If we want to delete a~key, we find it first. If it is located on the last internal
level, we can delete it directly, together with one of the leaves under it.
We still have to check for underflow, though.

Keys located on the higher levels cannot be removed directly --- the internal node
would lose one pointer and we would have a~subtree left in our hands with no place
to connect it to. This situation is similar to deletion of a~node with two children
in a~binary search tree, so we can solve it similarly: We replace the deleted key
by its successor (which is the leftmost key in the deleted key's right subtree).
The successor lies on the last internal level, so it can be deleted directly.
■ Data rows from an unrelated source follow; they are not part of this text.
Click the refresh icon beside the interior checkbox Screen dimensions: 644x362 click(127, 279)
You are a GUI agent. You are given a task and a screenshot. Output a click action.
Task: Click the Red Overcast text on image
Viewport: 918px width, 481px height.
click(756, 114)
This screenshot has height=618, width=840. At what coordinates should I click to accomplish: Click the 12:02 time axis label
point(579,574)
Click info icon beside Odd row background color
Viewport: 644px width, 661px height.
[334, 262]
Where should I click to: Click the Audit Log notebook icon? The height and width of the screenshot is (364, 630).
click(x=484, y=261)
The only remaining problem is fixing an undersized node. For a~moment we will assume
that the node is not the root, so it has $a-2$ keys. It is tempting to solve the underflow
by merging the node with one of its siblings. However, this can be done only if
the sibling contains few keys; otherwise, the merged node could be overfull. But if the
sibling is large, we can fix our problem by borrowing a~key from it.

Let us be exact. Suppose that we have an undersized node~$v$ with
$a-2$ keys and this node has a~left sibling~$\ell$ separated by a~key~$p$ in their
common parent. If there is no left sibling, we use the right sibling and follow
a~mirror image of the procedure.

If the sibling has only~$a$ children, we merge nodes~$v$ and~$\ell$ to a~single
node and we also move the key~$p$ from the parent there. This creates a~node with
$(a-2) + (a-1) + 1 = 2a-2$ keys, which cannot exceed $b-1$. Therefore we reduced
deletion from~$v$ to deletion from its parent.

\figure{ab-del-merge.pdf}{}{Merging nodes on deletion from a~$(2,3)$-tree}

On the contrary, if the sibling has more than~$a$ children, we disconnect its
rightmost child~$c$ and its largest key~$m$. Then we move the key~$m$ to the parent
and the key~$p$ from the parent to~$v$. There, $p$~becomes the smallest key, before
which we connect the child~$c$. After this ``rotation of keys'', all nodes will
have numbers of children in the allowed range, so we can stop.

\figure{ab-del-borrow.pdf}{}{Borrowing a~key from a~sibling on deletion from a~$(2,3)$-tree}

In each step of the algorithm, we either produce a~node which is not undersized,
or we fix the underflow by borrowing from a~sibling, or we merge two nodes. In the
first two cases, we stop. In the third case, we continue by deleting a~key on the
next higher level, continuing possibly to the root. If the root becomes
undersized, it has no keys left, in which case we make its only child the new
root.

In the worst case, \alg{Delete} visits $\Theta(1)$ nodes on each level and it
spends $\Theta(b)$ time per node. Its time complexity is therefore $\Theta(b
\cdot \log n / \log a)$.

\subsection{The choice of parameters}

For a~fixed~$a$, the complexity of all three operations increases with~$b$,
so we should set $b$~small. The usual choices are the minimum value $2a-1$
allowed by the definition or $2a$. As we will see in the following sections,
the latter value has several advantages.

If $b\in\Theta(a)$, the complexity of \alg{Find} becomes $\Theta(\log n)$.
Both \alg{Insert} and \alg{Delete} will run in time $\Theta(\log n \cdot (a/\log a))$.
We can therefore conclude that we want to set $a$ to~2 or possibly to another small
constant. The best choices are the $(2,3)$-tree and the $(2,4)$-tree.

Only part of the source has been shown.